- _Required work_
Render this sentence from the travel passage on Kanha and Bandhavgarh in Spanish: "Bandhavgarh forest was the hunting ground of the royal family of Rewa."

- _Excerpted passage_
Kanha has a good number of tigers, but it became famous also for preserving the almost extinct Bara singha deer. Many species of deer roam about freely in the forest area. If you happen to stay in some lodge/guesthouse inside the forest’s area, you can easily see herds of deers grazing fearlessly around the lodge campus. You feel exactly as if you are staying inside the actual jungle. A good variety of birds too can be seen.

There are regular jeep and tiger safaris, which take tourists inside the forest. Forest guards are always on a lookout for pugmarks of tigers, which help them to trace one. As soon as they spot tigers, lodges and hotels are immediately informed, which in turn inform the tourists. You have to get ready quickly, because the tiger will obviously not stay there long waiting for you! Jeeps take tourists till the motorable road. From there tourists are taken on elephants to the spot where the tiger is. After seeing the tiger they drop tourists at the same spot where the jeep dropped, to be taken back to the hotel by the jeep.

This is where we had quite an adventure! The jeeps and elephants were doing multiple rounds, till the tigers remained at the spot. Somehow, the driver of our jeep forgot to take us back, their being quite a large number of tourists that time. We waited patiently for our jeep, till the other groups of tourist were also there waiting for their respective jeeps. One by one everyone left, but no trace of our vehicle. Then we started panicking. It had begun to get dark and here we were in the midst of dense forest; not a sound of human being anywhere; only the sound of birds and leaves moving with the wind. And above all, having sighted not one, but six tigers nearby! What could we do? We started walking on the road, following the jeep’s route, all the time praying silently and watching out for any sound, the jeep’s as well as any rustling among the trees and grass. We almost thought we may become prey today. But God lives in forests too!Some foreign tourists were returning in a jeep. On seeing us walking in that jungle, totally unarmed, they stopped. One almost said- ‘Are you mad?’ Whatever we were, they asked us to climb in their jeep at once. We reached our lodge alive, with an adventure to remember all our lives. Evening walk in a tiger reserve!

Bandhavgarh National Park
This is another place of undisturbed natural beauty. Situated amidst the Vindhya ranges, the beauty of Bandhavgarh is different from that of Kanha. Their are more grasslands here.

Bandhavgarh National park is 197 km. north east of Jabalpur, and the nearest railway station is Umariya from where it is 34 km. Bandhavgarh forest was the hunting ground of the royal family of Rewa. There is an old fort too inside the forest.

Like any other national park here too regular jeep and elephant safaris are available. Special trips are made, if a tiger is spotted somewhere.

- _Given records_
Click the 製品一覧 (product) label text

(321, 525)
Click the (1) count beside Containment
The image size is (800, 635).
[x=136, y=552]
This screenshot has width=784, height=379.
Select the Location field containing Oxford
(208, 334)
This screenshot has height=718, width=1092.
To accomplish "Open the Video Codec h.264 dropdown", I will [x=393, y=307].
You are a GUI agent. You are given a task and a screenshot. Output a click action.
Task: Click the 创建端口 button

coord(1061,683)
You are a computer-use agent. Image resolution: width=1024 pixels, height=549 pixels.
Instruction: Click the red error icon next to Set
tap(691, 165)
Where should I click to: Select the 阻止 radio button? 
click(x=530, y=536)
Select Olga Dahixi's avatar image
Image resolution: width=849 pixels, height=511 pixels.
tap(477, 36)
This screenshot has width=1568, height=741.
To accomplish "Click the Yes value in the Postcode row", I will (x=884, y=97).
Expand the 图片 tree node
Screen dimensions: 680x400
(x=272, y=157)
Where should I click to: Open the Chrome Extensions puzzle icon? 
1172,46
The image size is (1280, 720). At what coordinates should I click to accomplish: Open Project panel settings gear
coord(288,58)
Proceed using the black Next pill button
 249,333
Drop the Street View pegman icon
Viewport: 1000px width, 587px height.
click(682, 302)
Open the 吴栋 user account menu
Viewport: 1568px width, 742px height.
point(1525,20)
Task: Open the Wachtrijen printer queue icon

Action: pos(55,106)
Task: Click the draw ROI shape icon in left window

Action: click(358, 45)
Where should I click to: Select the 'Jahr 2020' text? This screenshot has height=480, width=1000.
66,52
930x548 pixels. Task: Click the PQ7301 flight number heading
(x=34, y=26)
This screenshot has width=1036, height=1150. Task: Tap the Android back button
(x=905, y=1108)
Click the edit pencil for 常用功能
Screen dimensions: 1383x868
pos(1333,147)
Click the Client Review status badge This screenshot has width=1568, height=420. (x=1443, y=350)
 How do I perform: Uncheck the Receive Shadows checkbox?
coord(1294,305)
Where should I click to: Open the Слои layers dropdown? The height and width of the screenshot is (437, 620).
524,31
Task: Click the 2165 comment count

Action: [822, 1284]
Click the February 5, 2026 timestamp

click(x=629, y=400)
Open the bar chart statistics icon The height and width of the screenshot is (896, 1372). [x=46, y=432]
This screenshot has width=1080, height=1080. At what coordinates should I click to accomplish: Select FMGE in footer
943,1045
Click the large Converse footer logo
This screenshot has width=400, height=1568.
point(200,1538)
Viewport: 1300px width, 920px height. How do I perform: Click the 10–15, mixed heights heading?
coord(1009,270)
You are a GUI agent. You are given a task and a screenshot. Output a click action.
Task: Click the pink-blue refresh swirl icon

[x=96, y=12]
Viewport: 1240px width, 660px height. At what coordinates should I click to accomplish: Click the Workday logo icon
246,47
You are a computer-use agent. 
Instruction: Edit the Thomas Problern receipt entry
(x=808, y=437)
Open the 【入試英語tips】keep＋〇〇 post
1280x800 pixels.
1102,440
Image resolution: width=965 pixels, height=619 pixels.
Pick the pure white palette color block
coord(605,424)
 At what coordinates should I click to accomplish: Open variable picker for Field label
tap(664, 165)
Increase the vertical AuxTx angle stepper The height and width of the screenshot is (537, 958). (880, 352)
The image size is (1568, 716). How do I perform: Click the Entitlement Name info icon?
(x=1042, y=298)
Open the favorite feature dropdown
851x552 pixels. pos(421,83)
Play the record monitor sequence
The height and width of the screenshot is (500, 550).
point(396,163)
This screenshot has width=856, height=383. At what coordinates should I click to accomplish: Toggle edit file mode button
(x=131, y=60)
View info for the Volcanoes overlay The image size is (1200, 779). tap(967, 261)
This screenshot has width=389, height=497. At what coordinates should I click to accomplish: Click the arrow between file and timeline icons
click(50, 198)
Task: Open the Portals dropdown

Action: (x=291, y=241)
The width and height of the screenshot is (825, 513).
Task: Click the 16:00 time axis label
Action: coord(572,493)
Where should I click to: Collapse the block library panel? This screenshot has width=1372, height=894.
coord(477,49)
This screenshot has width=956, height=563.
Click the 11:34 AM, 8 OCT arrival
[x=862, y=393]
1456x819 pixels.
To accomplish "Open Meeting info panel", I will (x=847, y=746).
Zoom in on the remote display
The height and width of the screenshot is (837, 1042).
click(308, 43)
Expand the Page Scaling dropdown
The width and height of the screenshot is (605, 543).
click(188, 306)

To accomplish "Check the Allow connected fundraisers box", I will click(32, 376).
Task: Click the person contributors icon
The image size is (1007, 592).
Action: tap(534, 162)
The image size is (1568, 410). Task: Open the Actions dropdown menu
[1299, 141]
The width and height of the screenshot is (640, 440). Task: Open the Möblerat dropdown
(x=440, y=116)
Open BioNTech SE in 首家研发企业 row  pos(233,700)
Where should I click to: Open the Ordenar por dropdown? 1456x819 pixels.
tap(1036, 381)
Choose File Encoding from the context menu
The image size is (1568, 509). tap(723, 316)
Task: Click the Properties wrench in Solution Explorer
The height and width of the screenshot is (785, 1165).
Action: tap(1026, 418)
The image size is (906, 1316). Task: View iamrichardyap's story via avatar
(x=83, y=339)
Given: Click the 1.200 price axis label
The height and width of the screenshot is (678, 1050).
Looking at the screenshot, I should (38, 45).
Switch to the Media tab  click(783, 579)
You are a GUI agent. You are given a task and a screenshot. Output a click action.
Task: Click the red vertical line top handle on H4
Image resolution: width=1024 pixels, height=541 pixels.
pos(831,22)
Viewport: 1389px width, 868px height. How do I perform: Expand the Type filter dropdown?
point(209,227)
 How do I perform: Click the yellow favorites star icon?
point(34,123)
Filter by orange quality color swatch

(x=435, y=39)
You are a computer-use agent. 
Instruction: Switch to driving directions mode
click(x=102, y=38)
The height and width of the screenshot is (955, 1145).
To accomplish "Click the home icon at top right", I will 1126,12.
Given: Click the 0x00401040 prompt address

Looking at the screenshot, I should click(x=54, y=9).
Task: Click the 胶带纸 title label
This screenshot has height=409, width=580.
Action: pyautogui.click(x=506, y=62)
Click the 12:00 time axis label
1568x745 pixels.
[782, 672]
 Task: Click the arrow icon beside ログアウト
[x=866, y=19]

- _Answer to this task_
El bosque de Bandhavgarh era el coto de caza de la familia real de Rewa.